Born in 1897 to a bourgeois Belgian family near Liège, Paul Delvaux started studying architecture before switching to painting at the Académie des Beaux-Arts in Brussels, where his professor favourably compared his drawings to the work of Purvis de Chavannes. Although he exhibited regularly from about 1925, he only developed what is considered his characteristic surrealistic style of dreamlike townscapes peopled by women, sages and skeletons in the mid-thirties.
To place his art in context, the early 20th century was the time when Sigmund Freud came to prominence, followed after the first war by a group of French intellectuals including Apollinaire, Rimbaud, André Breton and Paul Eluard who were trying to formulate an "aesthetic of the non-rational", which subsequently came to be referred to as "surrealism". In the U.K., James Joyce published Ulysses in 1922. Artists and writers were busy exploring the poetry of the magical, the world of dreams and the Freudian subconscious. The worlds of art, philosophy and science were undergoing profound interrelated changes.
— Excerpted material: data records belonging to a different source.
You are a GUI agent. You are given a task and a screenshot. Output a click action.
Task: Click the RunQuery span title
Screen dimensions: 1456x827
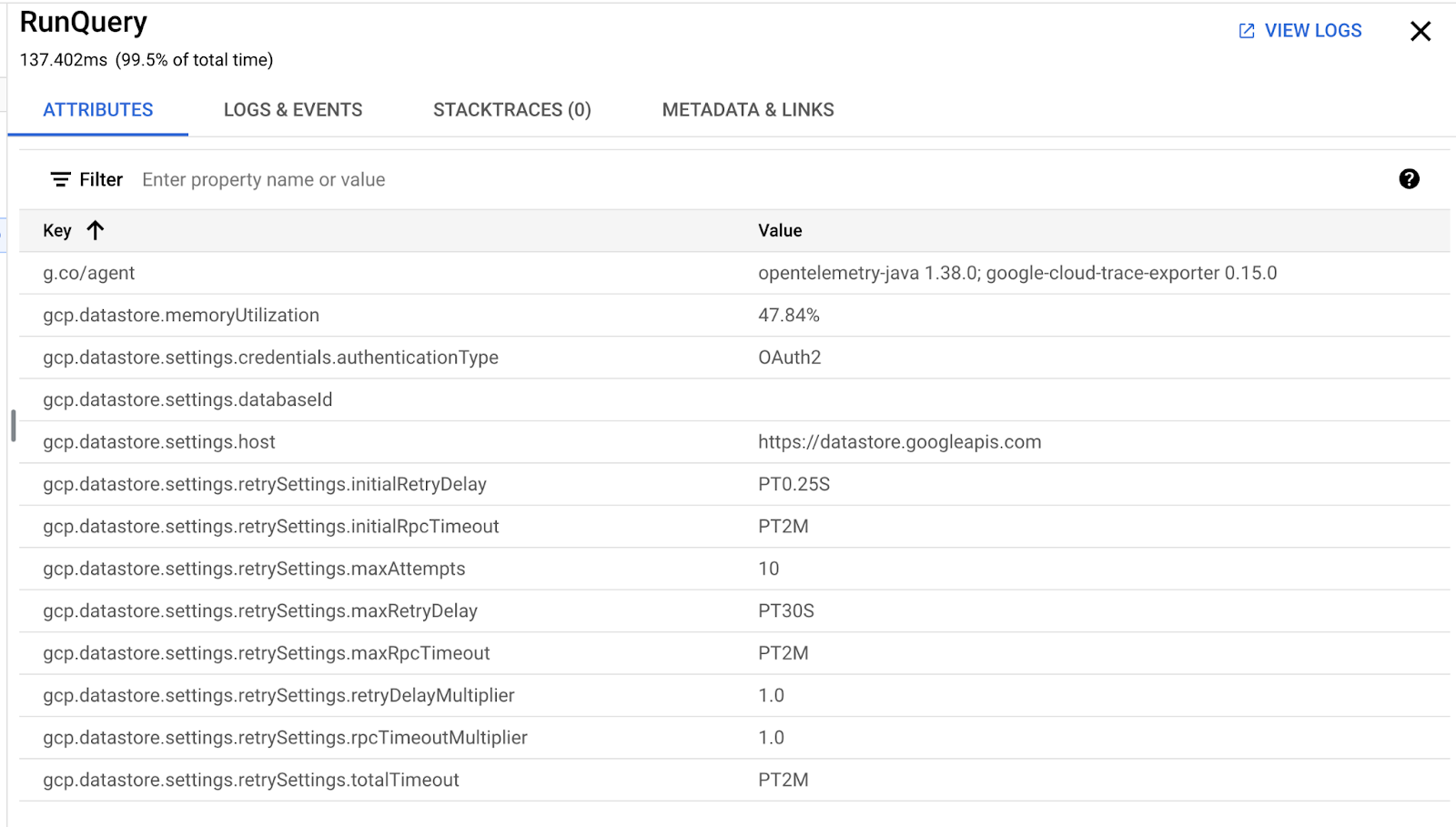[82, 21]
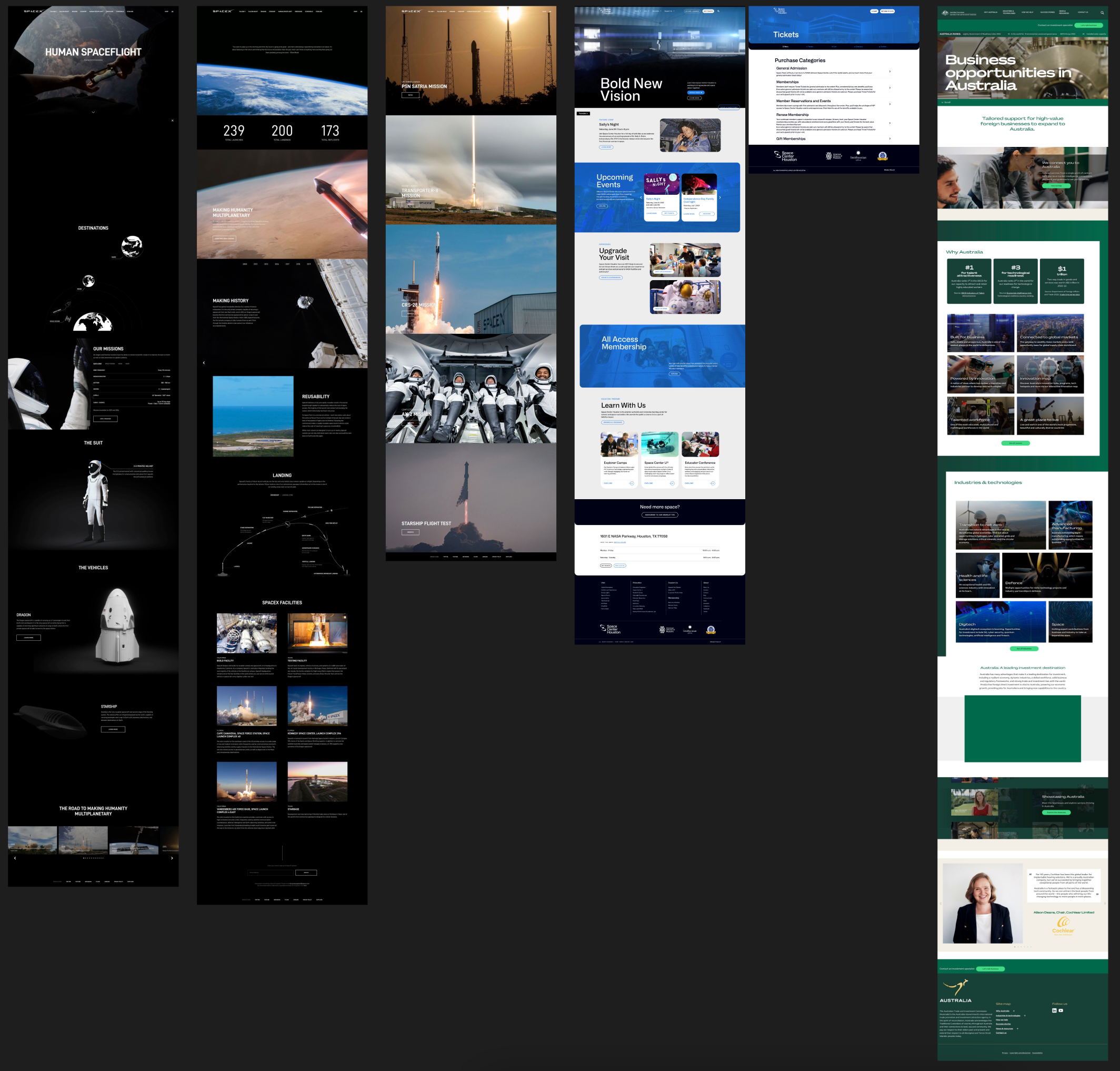This screenshot has height=1071, width=1120.
Task: Click Subscribe to Our Newsletter button
Action: [x=659, y=514]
In the late 1920s, Delvaux was influenced by James Ensor's work, as well as being bowled over by a De Chirico exhibit in Paris. In 1926, he met Magritte through a gallery in Brussels. From the quite classical reality of his early work, he was developing some stylization by 1927 and strange little scenes started appearing in the background from 1928.
Delvaux exhibited with Magritte at the Palais des Beaux-Arts in Brussels in 1936 and, in 1937, he painted the seminal L'Aurore (Peggy Guggenheim Collection, Venice) which subsequently inspired Marcel Duchamp. In 1938, he took part in the crucial international surrealist exhibits organized by Breton and Eluard in Paris, Amsterdam and Mexico City.
Unlike so many of his contemporaries, Paul Delvaux was not part of the exodus from war-torn Europe to America and he stayed in Brussels, working in his studio throughout the German occupation. At the end of the war, a retrospective of his work was presented at the Palais des Beaux-Arts in Brussels and a film on his work was made by Henri Storck, who went on to make another film about him in 1971.
Over the years, Paul Delvaux has been the subject of many films, monographs and articles, with major solo exhibitions across the world, as well as almost innumerable group shows. In 1950 he was named Professor at the Ecole Nationale Supérieure d'art et d'architecture in Brussels where he taught until 1962. He also served as president and director of the Académie royale des beaux-arts of Belgium in the mid-sixties.
He continued to work well into his 90's in spite of vision problems and died in 1994.